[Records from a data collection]
Segment Open
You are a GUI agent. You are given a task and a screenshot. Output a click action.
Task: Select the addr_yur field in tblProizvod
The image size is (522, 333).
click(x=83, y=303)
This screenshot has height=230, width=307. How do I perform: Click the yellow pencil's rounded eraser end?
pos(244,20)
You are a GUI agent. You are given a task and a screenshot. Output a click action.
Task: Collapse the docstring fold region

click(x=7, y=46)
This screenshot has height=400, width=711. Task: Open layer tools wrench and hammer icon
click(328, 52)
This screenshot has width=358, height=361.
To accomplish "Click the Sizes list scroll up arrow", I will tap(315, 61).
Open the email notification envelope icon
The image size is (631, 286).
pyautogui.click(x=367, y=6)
Segment Closed
Segment Open
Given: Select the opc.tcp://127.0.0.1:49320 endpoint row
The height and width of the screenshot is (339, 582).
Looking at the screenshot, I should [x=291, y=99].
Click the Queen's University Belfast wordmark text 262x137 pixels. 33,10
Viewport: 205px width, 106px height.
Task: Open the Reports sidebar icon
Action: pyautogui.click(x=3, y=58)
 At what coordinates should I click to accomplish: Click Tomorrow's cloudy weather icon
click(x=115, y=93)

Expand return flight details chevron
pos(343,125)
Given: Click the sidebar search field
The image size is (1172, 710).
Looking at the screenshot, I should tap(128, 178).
Segment Closed
Segment Open
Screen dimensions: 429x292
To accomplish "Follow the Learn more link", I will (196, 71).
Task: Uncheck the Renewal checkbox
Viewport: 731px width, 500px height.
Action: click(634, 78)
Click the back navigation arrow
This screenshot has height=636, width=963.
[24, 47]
Segment Closed
About this task =
What lines in the data above contain the word "will"? Show them all.

Answer to the exercise =
To accomplish "Click the Sizes list scroll up arrow", I will tap(315, 61).
To accomplish "Follow the Learn more link", I will (196, 71).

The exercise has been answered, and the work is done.